Jenny went on to say that her ego wasn’t caught up in having a celebrity boyfriend (Um, isn’t she also a celebrity? Maybe he’s A-list and she’s more C) and that most of all she’s a “warrior mom.” Jenny took some heat for the break up (of course), but I respect her. She has come a long way since her days hosting “Singled Out” on MTV and posing for Playboy, and I’m sure the break up wasn’t easy on either one of them regardless of the reasons behind it. Secondly, why is it that in life, if you break up with someone, you’re considered “mean” or a “heartbreaker”? Isn’t it much more humane to end a relationship that is going nowhere right away than to lead the person on until you snap, pack your crap and leave in the middle of the night?
Back to the “fun” part. While it’s no 30-year marriage, five years is a long time to date someone and apparently the pair didn’t have fun together anymore. This is interesting. Do you have fun with your partner? How often would you say? We all know it’s not realistic to have fun every day all the time, but fun’s important to keep things fresh.
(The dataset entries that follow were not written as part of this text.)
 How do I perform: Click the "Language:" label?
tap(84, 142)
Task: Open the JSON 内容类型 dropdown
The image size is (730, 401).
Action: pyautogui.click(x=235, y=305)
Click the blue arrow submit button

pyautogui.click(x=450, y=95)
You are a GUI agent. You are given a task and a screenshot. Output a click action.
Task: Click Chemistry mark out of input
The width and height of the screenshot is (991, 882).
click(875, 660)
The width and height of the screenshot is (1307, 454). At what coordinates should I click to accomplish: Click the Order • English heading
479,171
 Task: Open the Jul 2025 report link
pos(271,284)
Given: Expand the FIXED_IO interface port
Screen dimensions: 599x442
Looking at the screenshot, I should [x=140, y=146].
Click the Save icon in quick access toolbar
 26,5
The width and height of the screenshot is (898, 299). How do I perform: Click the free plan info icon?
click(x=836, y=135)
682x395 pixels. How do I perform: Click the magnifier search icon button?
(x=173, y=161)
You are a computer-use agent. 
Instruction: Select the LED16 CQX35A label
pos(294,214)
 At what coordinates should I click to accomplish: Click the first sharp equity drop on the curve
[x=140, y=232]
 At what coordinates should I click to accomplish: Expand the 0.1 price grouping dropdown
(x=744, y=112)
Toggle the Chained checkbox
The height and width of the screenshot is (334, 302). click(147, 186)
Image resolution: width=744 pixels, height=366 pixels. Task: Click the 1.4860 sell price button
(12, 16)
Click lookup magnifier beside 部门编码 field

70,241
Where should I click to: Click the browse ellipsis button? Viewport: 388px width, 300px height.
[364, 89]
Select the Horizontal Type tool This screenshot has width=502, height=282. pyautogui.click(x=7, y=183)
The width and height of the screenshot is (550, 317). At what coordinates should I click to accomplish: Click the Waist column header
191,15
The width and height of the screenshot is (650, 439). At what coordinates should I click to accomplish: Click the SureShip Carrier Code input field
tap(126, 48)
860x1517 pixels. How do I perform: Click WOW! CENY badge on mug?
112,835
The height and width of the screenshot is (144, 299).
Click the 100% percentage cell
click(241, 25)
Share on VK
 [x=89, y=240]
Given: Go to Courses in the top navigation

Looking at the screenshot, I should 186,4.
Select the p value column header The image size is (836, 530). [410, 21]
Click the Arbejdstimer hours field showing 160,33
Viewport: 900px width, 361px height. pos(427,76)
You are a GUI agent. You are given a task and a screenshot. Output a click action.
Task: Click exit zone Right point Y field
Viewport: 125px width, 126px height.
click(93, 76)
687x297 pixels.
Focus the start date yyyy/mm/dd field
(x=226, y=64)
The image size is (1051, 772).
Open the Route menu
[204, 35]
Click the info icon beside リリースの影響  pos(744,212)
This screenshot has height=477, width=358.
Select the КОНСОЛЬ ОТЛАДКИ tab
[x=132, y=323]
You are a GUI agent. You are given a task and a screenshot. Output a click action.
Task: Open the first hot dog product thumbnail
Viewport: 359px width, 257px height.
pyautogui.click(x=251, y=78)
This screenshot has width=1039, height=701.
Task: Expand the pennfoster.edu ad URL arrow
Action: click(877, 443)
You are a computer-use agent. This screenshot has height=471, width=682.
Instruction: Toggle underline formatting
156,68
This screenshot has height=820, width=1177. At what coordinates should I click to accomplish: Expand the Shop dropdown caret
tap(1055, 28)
This article says “loving couples should consider every day as Valentine’s Day.” Oh, please. While I agree we all make a huge effort on V-Day and then usually fizzle out until the next occasion, it’s just not realistic to do the same over-the-top lovie dovie nonsense we reserve for Valentine’s Day, birthdays and anniversaries on every ordinary day. People have demanding jobs and kids and…life. It seems spontaneity is part of the equation for keeping a relationship fun. OK, well maybe you don’t go on a hot air balloon ride or rock climbing once a week, but how about a cute little card of handwritten note? What about good, old-fashioned, for-no-reason flowers? These are small things that can keep relationships fun and fresh (and aren’t out of the script of a cheesy romantic comedy). Take your relationship online and interact and play and have fun and deepen your connection with your partner that way. There are so many possibilities.
In the end, for Jenny and Jim I think the fat lady had just sung–and there’s nothing wrong with that.